Texting is a powerful tool for private communication that can also be used irresponsibly. Messages cannot convey the reactions of the interlocutors. Therefore, their actions can differ from their intentions. For example, approximately half of teenagers reported regret about a message that they had sent (Carroll & Kirkpatrick, 2011, p. 3). Moreover, texting can be used as a perfect method to humiliate people. It is easy to send embarrassing messages, videos, and photos and at the same time remain anonymous. Likewise, with the intention to bully young people, peers can upload private images or videos to online sharing sites (Hinduja & Patchin, 2014). In addition, texting can take the form of sexting, which contains sexually suggestive nude or semi-nude images or sexually explicit messages. Moreover, young people in relationships can be pressured to send explicit pictures of themselves to their partners. This form of texting can result in emotional distress and mental health disorders in the victims (Carroll & Kirkpatrick, 2011).

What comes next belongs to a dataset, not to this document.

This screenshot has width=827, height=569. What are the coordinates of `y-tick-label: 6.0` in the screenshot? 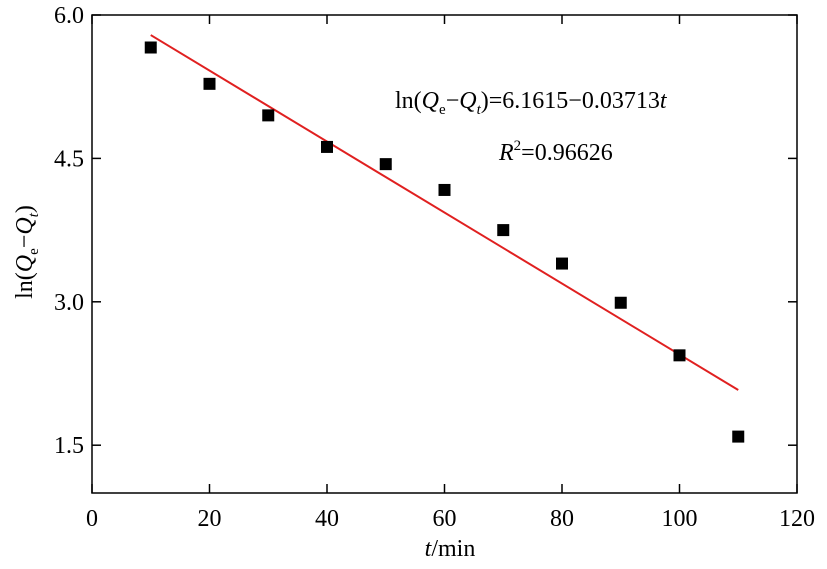 It's located at (69, 16).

Prevalence of technology also leads to an increasing rate of online sexual solicitation and predation. On the one hand, an adult may seek contact with a person to involve in sexual activities, such as having conversations on erotic topics, sharing personal intimate information, and fulfilling sexual requests. On the other hand, teens are more likely to receive such requests from their peers. For example, 13-19 percent of young people reported incidents of sexual solicitation (Carroll & Kirkpatrick, 2011, p. 3).

Conclusion

In summary, technology determines the lifestyles of today’s youth. Nowadays, many young people are shifting rapidly from electronic media such as television and radio to the social media. Social media and technology provide easy and accessible communication as well as a variety of sources with accurate and interesting information. Moreover, the internet serves as a supportive environment and involves the marginalized groups of people. However, if not used with moderation, social media and technology may lead to addiction, depression, and isolation. Prevalence and simplicity of digital media have increased incidents of cyberbullying, sexting, and sexual solicitation.